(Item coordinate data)
····················

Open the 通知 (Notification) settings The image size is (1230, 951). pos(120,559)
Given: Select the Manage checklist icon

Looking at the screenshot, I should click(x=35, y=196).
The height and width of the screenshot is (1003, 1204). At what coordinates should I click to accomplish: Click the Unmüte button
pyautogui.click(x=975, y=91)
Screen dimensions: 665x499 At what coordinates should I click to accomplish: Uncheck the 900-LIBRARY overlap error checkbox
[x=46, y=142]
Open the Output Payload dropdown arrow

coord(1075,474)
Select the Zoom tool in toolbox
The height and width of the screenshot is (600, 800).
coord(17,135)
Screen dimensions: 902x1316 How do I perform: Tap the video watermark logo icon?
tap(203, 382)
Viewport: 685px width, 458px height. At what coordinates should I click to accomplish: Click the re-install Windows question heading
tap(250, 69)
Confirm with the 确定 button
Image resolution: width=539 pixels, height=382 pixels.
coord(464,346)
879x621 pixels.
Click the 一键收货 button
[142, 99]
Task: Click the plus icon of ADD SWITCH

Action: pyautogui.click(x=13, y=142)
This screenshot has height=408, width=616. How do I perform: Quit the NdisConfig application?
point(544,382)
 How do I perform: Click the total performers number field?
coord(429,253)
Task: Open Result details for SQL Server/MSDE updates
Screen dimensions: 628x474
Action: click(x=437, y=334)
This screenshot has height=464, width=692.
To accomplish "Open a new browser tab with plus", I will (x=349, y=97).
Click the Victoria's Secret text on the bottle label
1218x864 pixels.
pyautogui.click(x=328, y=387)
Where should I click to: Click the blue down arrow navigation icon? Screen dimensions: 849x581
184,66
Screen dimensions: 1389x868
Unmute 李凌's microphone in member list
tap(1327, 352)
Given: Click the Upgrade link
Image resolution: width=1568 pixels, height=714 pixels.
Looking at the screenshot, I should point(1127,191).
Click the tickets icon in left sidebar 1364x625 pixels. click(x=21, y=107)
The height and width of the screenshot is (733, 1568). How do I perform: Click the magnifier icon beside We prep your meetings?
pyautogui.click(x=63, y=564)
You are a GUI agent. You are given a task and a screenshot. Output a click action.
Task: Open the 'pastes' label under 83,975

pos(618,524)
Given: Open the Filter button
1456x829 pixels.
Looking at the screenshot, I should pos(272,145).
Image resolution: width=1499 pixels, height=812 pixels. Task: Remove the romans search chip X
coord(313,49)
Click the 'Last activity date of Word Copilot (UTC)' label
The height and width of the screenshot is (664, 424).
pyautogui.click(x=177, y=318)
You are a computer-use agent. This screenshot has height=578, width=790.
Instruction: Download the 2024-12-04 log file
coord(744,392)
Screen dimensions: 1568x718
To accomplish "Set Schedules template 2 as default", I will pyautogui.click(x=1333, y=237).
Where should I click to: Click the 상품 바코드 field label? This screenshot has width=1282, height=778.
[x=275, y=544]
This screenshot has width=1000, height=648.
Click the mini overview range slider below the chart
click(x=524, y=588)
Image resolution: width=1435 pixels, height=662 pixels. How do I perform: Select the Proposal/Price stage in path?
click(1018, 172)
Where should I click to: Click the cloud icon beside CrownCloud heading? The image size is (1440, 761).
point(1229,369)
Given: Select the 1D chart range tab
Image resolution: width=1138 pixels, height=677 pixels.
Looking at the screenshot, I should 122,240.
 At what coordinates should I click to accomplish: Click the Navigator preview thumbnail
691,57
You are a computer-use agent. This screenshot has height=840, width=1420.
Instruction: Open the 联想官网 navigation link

····················

→ **The problem**
Please reproduce all of the material above, line for line, with every character left unchanged.

→ **Result of this task**
Open the 通知 (Notification) settings The image size is (1230, 951). pos(120,559)
Given: Select the Manage checklist icon

Looking at the screenshot, I should click(x=35, y=196).
The height and width of the screenshot is (1003, 1204). At what coordinates should I click to accomplish: Click the Unmüte button
pyautogui.click(x=975, y=91)
Screen dimensions: 665x499 At what coordinates should I click to accomplish: Uncheck the 900-LIBRARY overlap error checkbox
[x=46, y=142]
Open the Output Payload dropdown arrow

coord(1075,474)
Select the Zoom tool in toolbox
The height and width of the screenshot is (600, 800).
coord(17,135)
Screen dimensions: 902x1316 How do I perform: Tap the video watermark logo icon?
tap(203, 382)
Viewport: 685px width, 458px height. At what coordinates should I click to accomplish: Click the re-install Windows question heading
tap(250, 69)
Confirm with the 确定 button
Image resolution: width=539 pixels, height=382 pixels.
coord(464,346)
879x621 pixels.
Click the 一键收货 button
[142, 99]
Task: Click the plus icon of ADD SWITCH

Action: pyautogui.click(x=13, y=142)
This screenshot has height=408, width=616. How do I perform: Quit the NdisConfig application?
point(544,382)
 How do I perform: Click the total performers number field?
coord(429,253)
Task: Open Result details for SQL Server/MSDE updates
Screen dimensions: 628x474
Action: click(x=437, y=334)
This screenshot has height=464, width=692.
To accomplish "Open a new browser tab with plus", I will (x=349, y=97).
Click the Victoria's Secret text on the bottle label
1218x864 pixels.
pyautogui.click(x=328, y=387)
Where should I click to: Click the blue down arrow navigation icon? Screen dimensions: 849x581
184,66
Screen dimensions: 1389x868
Unmute 李凌's microphone in member list
tap(1327, 352)
Given: Click the Upgrade link
Image resolution: width=1568 pixels, height=714 pixels.
Looking at the screenshot, I should point(1127,191).
Click the tickets icon in left sidebar 1364x625 pixels. click(x=21, y=107)
The height and width of the screenshot is (733, 1568). How do I perform: Click the magnifier icon beside We prep your meetings?
pyautogui.click(x=63, y=564)
You are a GUI agent. You are given a task and a screenshot. Output a click action.
Task: Open the 'pastes' label under 83,975

pos(618,524)
Given: Open the Filter button
1456x829 pixels.
Looking at the screenshot, I should pos(272,145).
Image resolution: width=1499 pixels, height=812 pixels. Task: Remove the romans search chip X
coord(313,49)
Click the 'Last activity date of Word Copilot (UTC)' label
The height and width of the screenshot is (664, 424).
pyautogui.click(x=177, y=318)
You are a computer-use agent. This screenshot has height=578, width=790.
Instruction: Download the 2024-12-04 log file
coord(744,392)
Screen dimensions: 1568x718
To accomplish "Set Schedules template 2 as default", I will pyautogui.click(x=1333, y=237).
Where should I click to: Click the 상품 바코드 field label? This screenshot has width=1282, height=778.
[x=275, y=544]
This screenshot has width=1000, height=648.
Click the mini overview range slider below the chart
click(x=524, y=588)
Image resolution: width=1435 pixels, height=662 pixels. How do I perform: Select the Proposal/Price stage in path?
click(1018, 172)
Where should I click to: Click the cloud icon beside CrownCloud heading? The image size is (1440, 761).
point(1229,369)
Given: Select the 1D chart range tab
Image resolution: width=1138 pixels, height=677 pixels.
Looking at the screenshot, I should 122,240.
 At what coordinates should I click to accomplish: Click the Navigator preview thumbnail
691,57
You are a computer-use agent. This screenshot has height=840, width=1420.
Instruction: Open the 联想官网 navigation link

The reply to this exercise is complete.